START MATERIAL SHOWN

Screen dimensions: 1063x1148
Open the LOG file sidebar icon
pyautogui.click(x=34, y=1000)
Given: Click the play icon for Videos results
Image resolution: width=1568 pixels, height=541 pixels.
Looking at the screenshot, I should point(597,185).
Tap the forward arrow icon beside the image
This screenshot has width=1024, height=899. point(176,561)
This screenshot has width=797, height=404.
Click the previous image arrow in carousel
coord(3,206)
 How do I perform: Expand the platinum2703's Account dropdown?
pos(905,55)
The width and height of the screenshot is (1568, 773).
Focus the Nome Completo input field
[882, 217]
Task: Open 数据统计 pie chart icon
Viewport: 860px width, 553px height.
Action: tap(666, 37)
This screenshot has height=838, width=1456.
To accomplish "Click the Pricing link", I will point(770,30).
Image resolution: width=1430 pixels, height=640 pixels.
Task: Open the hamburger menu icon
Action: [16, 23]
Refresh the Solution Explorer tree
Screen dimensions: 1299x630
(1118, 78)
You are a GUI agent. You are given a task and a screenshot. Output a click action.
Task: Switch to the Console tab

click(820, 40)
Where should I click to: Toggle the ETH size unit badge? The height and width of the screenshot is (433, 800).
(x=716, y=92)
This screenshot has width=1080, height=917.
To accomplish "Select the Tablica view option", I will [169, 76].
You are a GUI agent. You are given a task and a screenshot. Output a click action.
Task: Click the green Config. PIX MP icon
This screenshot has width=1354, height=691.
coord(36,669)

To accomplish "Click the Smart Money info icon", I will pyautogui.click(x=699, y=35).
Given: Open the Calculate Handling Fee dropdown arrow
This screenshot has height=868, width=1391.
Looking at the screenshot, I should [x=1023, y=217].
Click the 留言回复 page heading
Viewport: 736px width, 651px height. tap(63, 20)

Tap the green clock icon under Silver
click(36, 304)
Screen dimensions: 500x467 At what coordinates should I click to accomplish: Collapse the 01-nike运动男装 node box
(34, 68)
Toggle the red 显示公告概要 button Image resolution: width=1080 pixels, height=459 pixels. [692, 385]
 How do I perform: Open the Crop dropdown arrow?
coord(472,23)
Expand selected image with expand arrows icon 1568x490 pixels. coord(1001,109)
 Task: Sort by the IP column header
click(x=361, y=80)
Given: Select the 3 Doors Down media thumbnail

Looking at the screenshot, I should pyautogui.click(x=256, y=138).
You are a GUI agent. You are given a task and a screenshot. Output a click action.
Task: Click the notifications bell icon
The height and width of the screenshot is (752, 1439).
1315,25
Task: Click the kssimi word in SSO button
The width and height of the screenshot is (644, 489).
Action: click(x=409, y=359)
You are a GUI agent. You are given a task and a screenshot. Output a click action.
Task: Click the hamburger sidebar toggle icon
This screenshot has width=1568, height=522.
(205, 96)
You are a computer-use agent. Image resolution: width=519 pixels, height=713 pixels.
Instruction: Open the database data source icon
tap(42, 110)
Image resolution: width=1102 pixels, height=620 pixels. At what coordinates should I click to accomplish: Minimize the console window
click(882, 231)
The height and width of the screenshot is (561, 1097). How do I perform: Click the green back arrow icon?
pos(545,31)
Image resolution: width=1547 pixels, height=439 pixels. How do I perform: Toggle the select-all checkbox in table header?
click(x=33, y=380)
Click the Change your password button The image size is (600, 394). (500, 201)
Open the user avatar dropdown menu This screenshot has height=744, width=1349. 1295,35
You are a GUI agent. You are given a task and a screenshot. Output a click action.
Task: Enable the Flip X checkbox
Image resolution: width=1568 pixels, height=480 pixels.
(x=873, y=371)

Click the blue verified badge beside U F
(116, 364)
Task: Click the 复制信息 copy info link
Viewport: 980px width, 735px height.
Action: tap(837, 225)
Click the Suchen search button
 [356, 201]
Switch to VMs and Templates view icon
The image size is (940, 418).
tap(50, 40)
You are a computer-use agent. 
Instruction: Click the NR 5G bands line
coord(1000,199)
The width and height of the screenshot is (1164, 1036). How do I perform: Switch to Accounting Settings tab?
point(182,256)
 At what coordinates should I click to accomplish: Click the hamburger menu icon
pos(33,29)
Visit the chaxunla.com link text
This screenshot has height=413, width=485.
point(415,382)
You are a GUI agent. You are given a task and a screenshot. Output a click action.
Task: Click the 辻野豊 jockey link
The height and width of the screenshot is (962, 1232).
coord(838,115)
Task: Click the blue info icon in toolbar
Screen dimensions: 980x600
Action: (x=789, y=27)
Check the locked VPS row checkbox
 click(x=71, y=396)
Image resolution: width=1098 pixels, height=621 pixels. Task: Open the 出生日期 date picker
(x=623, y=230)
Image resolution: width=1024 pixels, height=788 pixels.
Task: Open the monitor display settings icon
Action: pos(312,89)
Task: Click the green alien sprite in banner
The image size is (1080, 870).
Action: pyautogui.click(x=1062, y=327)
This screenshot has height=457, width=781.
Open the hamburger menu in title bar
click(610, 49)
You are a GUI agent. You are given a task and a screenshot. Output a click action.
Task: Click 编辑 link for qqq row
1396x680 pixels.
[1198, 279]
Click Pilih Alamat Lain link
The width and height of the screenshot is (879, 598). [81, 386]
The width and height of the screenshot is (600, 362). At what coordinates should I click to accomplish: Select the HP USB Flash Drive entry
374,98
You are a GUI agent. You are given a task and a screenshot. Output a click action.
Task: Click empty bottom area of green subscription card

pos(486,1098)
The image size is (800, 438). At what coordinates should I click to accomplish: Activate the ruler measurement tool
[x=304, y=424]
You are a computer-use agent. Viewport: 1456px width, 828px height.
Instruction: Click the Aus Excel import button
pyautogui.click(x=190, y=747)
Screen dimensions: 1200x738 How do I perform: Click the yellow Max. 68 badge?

END MATERIAL SHOWN

Print out all of the records above, word for word.

* RESPONSE AREA
Screen dimensions: 1063x1148
Open the LOG file sidebar icon
pyautogui.click(x=34, y=1000)
Given: Click the play icon for Videos results
Image resolution: width=1568 pixels, height=541 pixels.
Looking at the screenshot, I should point(597,185).
Tap the forward arrow icon beside the image
This screenshot has width=1024, height=899. point(176,561)
This screenshot has width=797, height=404.
Click the previous image arrow in carousel
coord(3,206)
 How do I perform: Expand the platinum2703's Account dropdown?
pos(905,55)
The width and height of the screenshot is (1568, 773).
Focus the Nome Completo input field
[882, 217]
Task: Open 数据统计 pie chart icon
Viewport: 860px width, 553px height.
Action: tap(666, 37)
This screenshot has height=838, width=1456.
To accomplish "Click the Pricing link", I will point(770,30).
Image resolution: width=1430 pixels, height=640 pixels.
Task: Open the hamburger menu icon
Action: [16, 23]
Refresh the Solution Explorer tree
Screen dimensions: 1299x630
(1118, 78)
You are a GUI agent. You are given a task and a screenshot. Output a click action.
Task: Switch to the Console tab

click(820, 40)
Where should I click to: Toggle the ETH size unit badge? The height and width of the screenshot is (433, 800).
(x=716, y=92)
This screenshot has width=1080, height=917.
To accomplish "Select the Tablica view option", I will [169, 76].
You are a GUI agent. You are given a task and a screenshot. Output a click action.
Task: Click the green Config. PIX MP icon
This screenshot has width=1354, height=691.
coord(36,669)

To accomplish "Click the Smart Money info icon", I will pyautogui.click(x=699, y=35).
Given: Open the Calculate Handling Fee dropdown arrow
This screenshot has height=868, width=1391.
Looking at the screenshot, I should [x=1023, y=217].
Click the 留言回复 page heading
Viewport: 736px width, 651px height. tap(63, 20)

Tap the green clock icon under Silver
click(36, 304)
Screen dimensions: 500x467 At what coordinates should I click to accomplish: Collapse the 01-nike运动男装 node box
(34, 68)
Toggle the red 显示公告概要 button Image resolution: width=1080 pixels, height=459 pixels. [692, 385]
 How do I perform: Open the Crop dropdown arrow?
coord(472,23)
Expand selected image with expand arrows icon 1568x490 pixels. coord(1001,109)
 Task: Sort by the IP column header
click(x=361, y=80)
Given: Select the 3 Doors Down media thumbnail

Looking at the screenshot, I should pyautogui.click(x=256, y=138).
You are a GUI agent. You are given a task and a screenshot. Output a click action.
Task: Click the notifications bell icon
The height and width of the screenshot is (752, 1439).
1315,25
Task: Click the kssimi word in SSO button
The width and height of the screenshot is (644, 489).
Action: click(x=409, y=359)
You are a GUI agent. You are given a task and a screenshot. Output a click action.
Task: Click the hamburger sidebar toggle icon
This screenshot has width=1568, height=522.
(205, 96)
You are a computer-use agent. Image resolution: width=519 pixels, height=713 pixels.
Instruction: Open the database data source icon
tap(42, 110)
Image resolution: width=1102 pixels, height=620 pixels. At what coordinates should I click to accomplish: Minimize the console window
click(882, 231)
The height and width of the screenshot is (561, 1097). How do I perform: Click the green back arrow icon?
pos(545,31)
Image resolution: width=1547 pixels, height=439 pixels. How do I perform: Toggle the select-all checkbox in table header?
click(x=33, y=380)
Click the Change your password button The image size is (600, 394). (500, 201)
Open the user avatar dropdown menu This screenshot has height=744, width=1349. 1295,35
You are a GUI agent. You are given a task and a screenshot. Output a click action.
Task: Enable the Flip X checkbox
Image resolution: width=1568 pixels, height=480 pixels.
(x=873, y=371)

Click the blue verified badge beside U F
(116, 364)
Task: Click the 复制信息 copy info link
Viewport: 980px width, 735px height.
Action: tap(837, 225)
Click the Suchen search button
 [356, 201]
Switch to VMs and Templates view icon
The image size is (940, 418).
tap(50, 40)
You are a computer-use agent. 
Instruction: Click the NR 5G bands line
coord(1000,199)
The width and height of the screenshot is (1164, 1036). How do I perform: Switch to Accounting Settings tab?
point(182,256)
 At what coordinates should I click to accomplish: Click the hamburger menu icon
pos(33,29)
Visit the chaxunla.com link text
This screenshot has height=413, width=485.
point(415,382)
You are a GUI agent. You are given a task and a screenshot. Output a click action.
Task: Click the 辻野豊 jockey link
The height and width of the screenshot is (962, 1232).
coord(838,115)
Task: Click the blue info icon in toolbar
Screen dimensions: 980x600
Action: (x=789, y=27)
Check the locked VPS row checkbox
 click(x=71, y=396)
Image resolution: width=1098 pixels, height=621 pixels. Task: Open the 出生日期 date picker
(x=623, y=230)
Image resolution: width=1024 pixels, height=788 pixels.
Task: Open the monitor display settings icon
Action: pos(312,89)
Task: Click the green alien sprite in banner
The image size is (1080, 870).
Action: pyautogui.click(x=1062, y=327)
This screenshot has height=457, width=781.
Open the hamburger menu in title bar
click(610, 49)
You are a GUI agent. You are given a task and a screenshot. Output a click action.
Task: Click 编辑 link for qqq row
1396x680 pixels.
[1198, 279]
Click Pilih Alamat Lain link
The width and height of the screenshot is (879, 598). [81, 386]
The width and height of the screenshot is (600, 362). At what coordinates should I click to accomplish: Select the HP USB Flash Drive entry
374,98
You are a GUI agent. You are given a task and a screenshot. Output a click action.
Task: Click empty bottom area of green subscription card

pos(486,1098)
The image size is (800, 438). At what coordinates should I click to accomplish: Activate the ruler measurement tool
[x=304, y=424]
You are a computer-use agent. Viewport: 1456px width, 828px height.
Instruction: Click the Aus Excel import button
pyautogui.click(x=190, y=747)
Screen dimensions: 1200x738 How do I perform: Click the yellow Max. 68 badge?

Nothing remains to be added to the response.